Search the listing for "agent" and copy every line where it appears.

> _Raw data_:
=== Begin Enclosure ===

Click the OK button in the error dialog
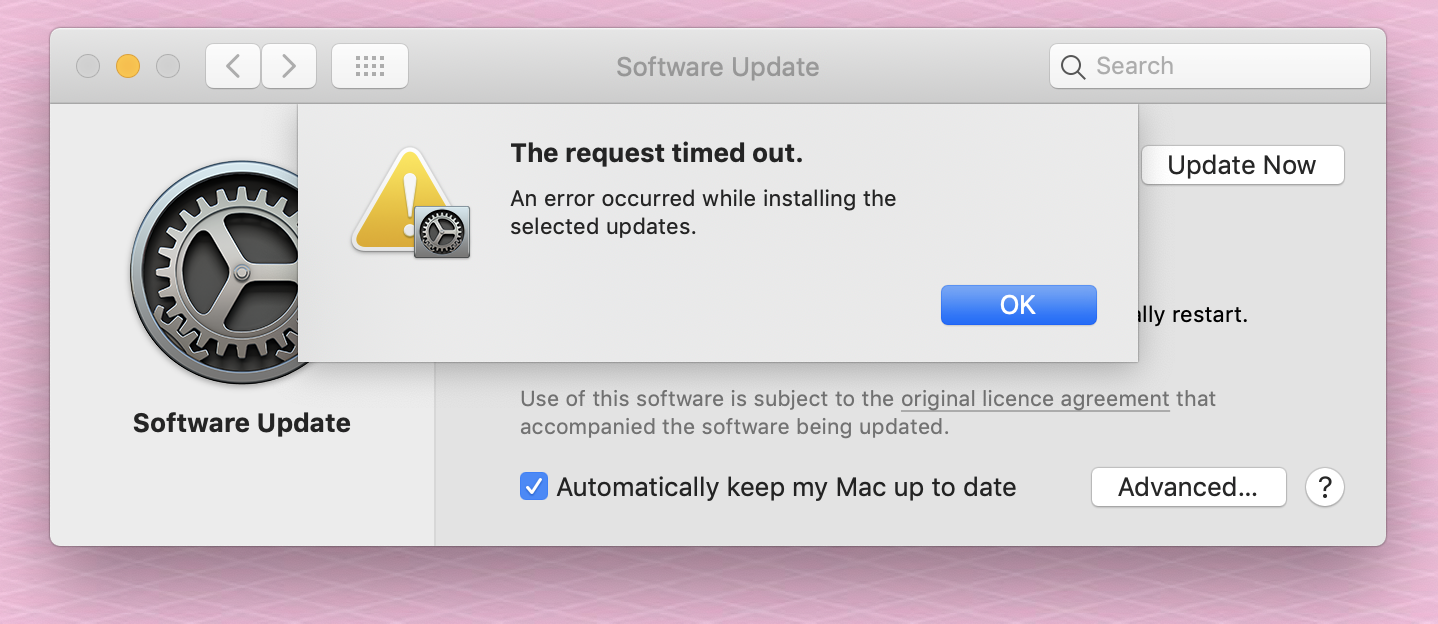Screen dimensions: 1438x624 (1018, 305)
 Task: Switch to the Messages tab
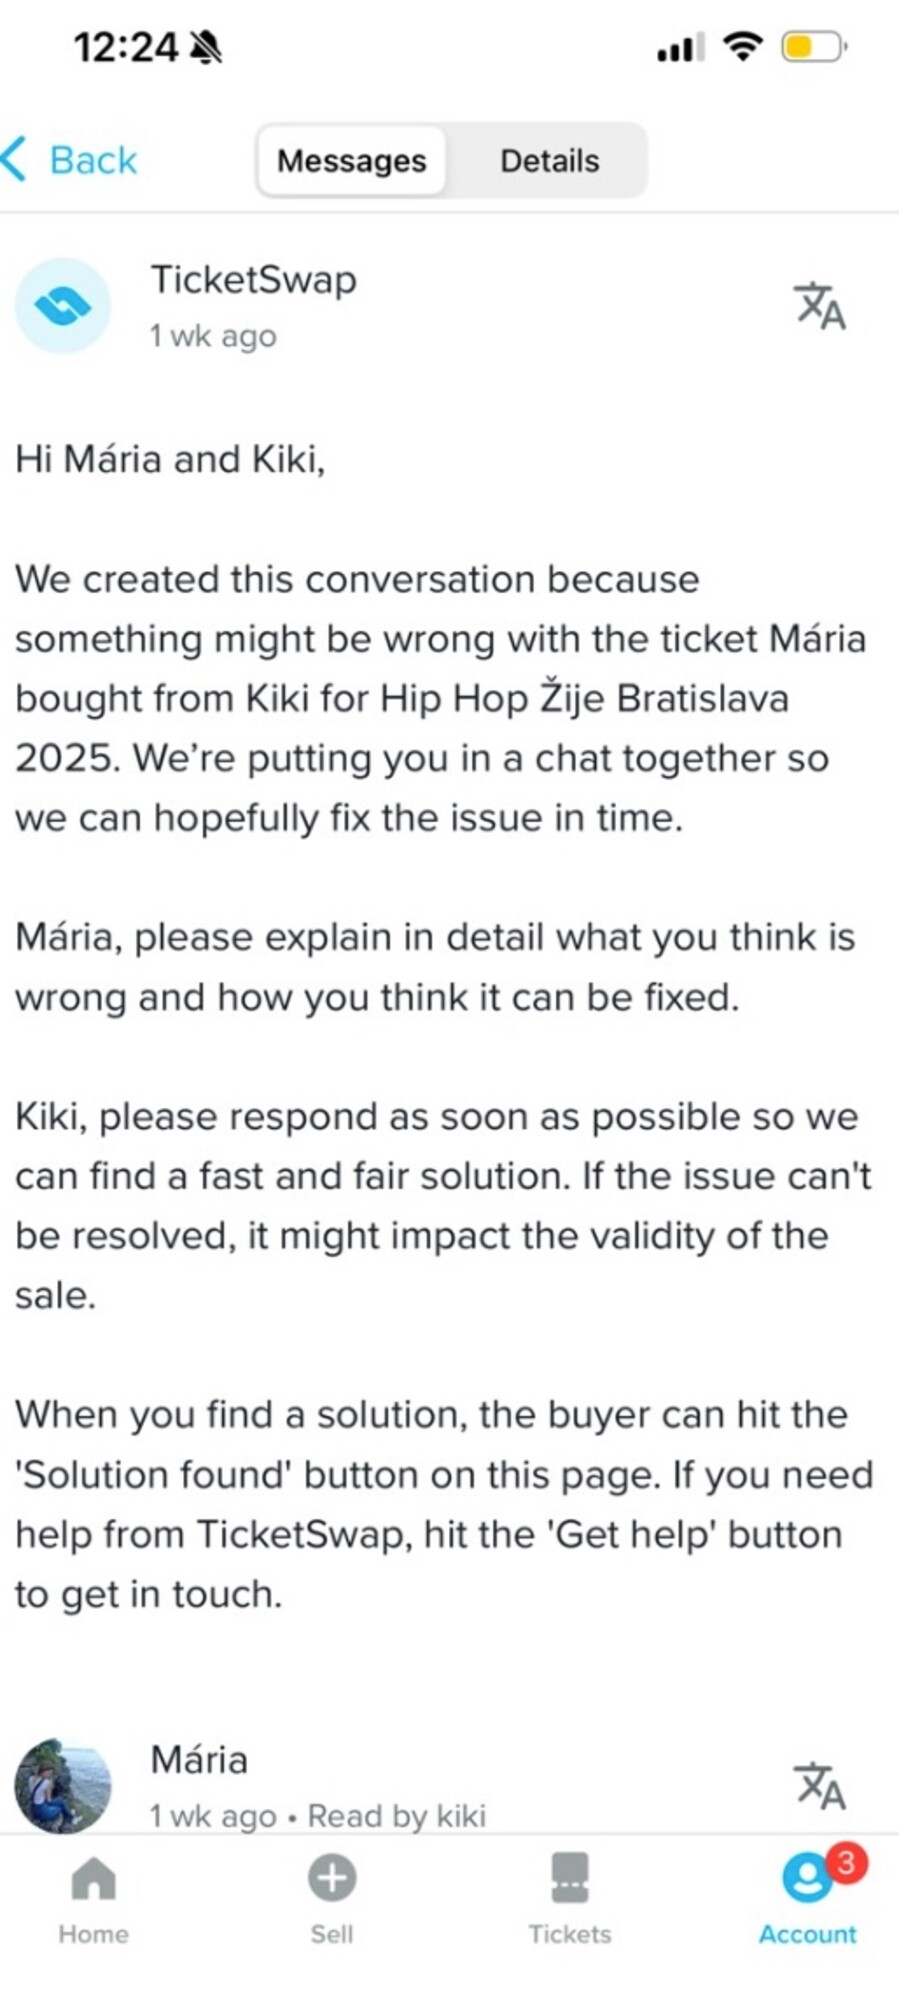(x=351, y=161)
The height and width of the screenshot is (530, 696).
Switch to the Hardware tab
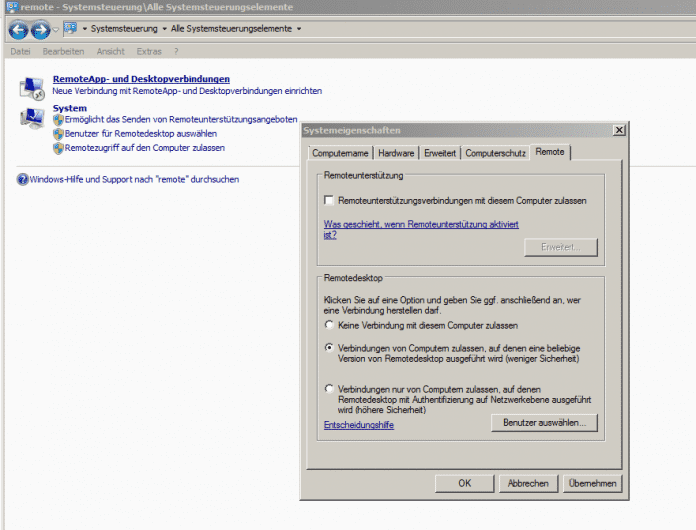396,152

=== End Enclosure ===
=== Begin Enclosure ===

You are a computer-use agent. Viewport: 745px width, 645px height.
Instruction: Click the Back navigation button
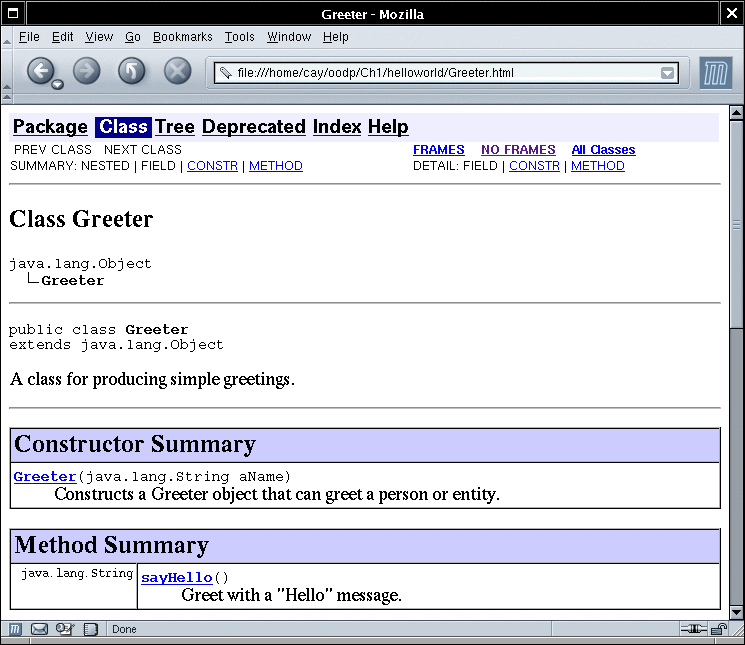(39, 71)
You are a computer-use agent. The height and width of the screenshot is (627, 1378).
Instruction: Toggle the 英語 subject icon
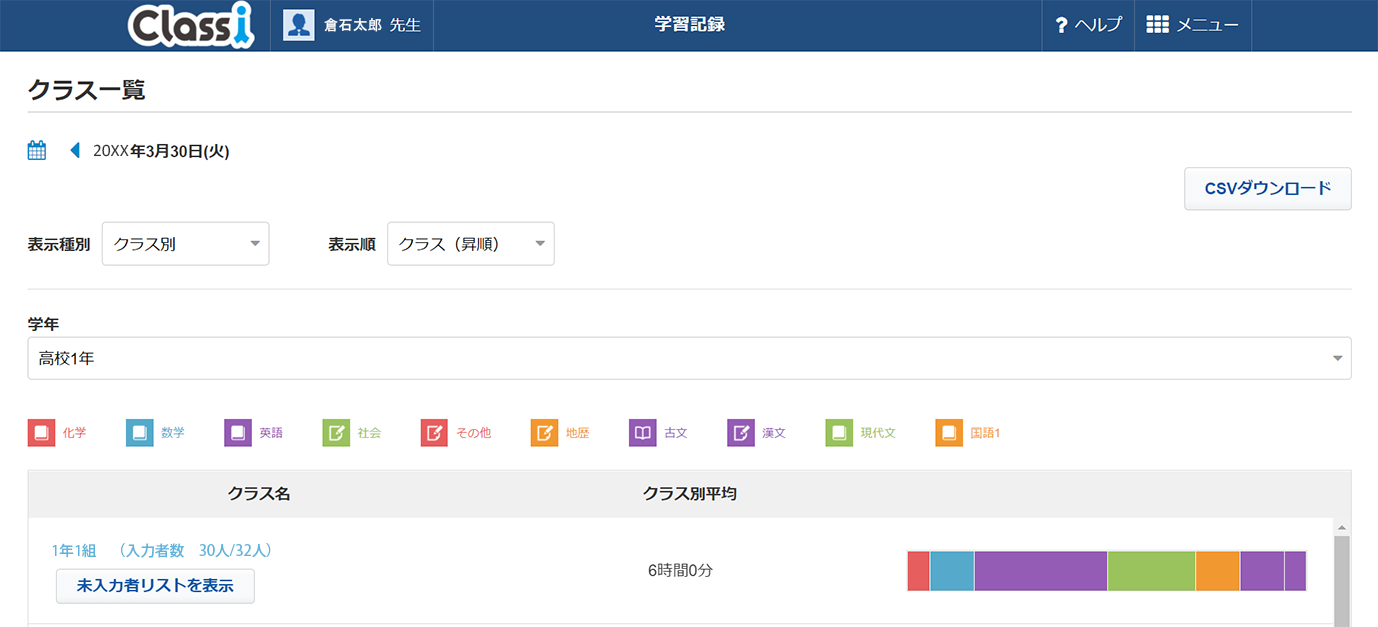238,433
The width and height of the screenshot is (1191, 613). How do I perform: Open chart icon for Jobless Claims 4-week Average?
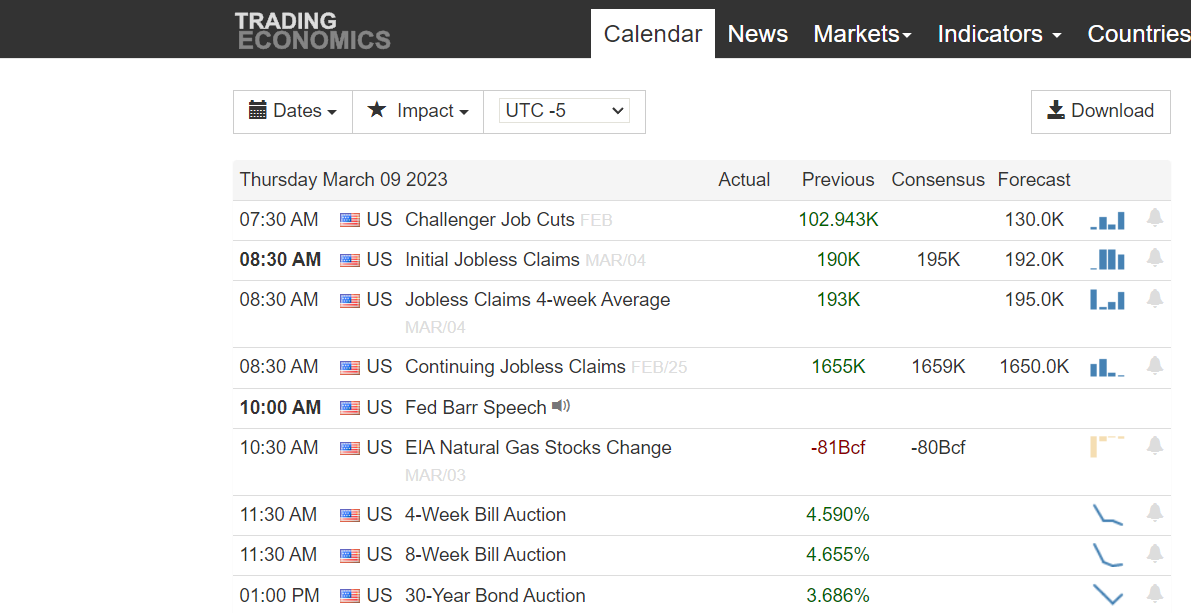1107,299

=== End Enclosure ===

> _Solution for this task_:
You are a computer-use agent. Viewport: 745px width, 645px height.
You are a computer-use agent. The height and width of the screenshot is (627, 1378).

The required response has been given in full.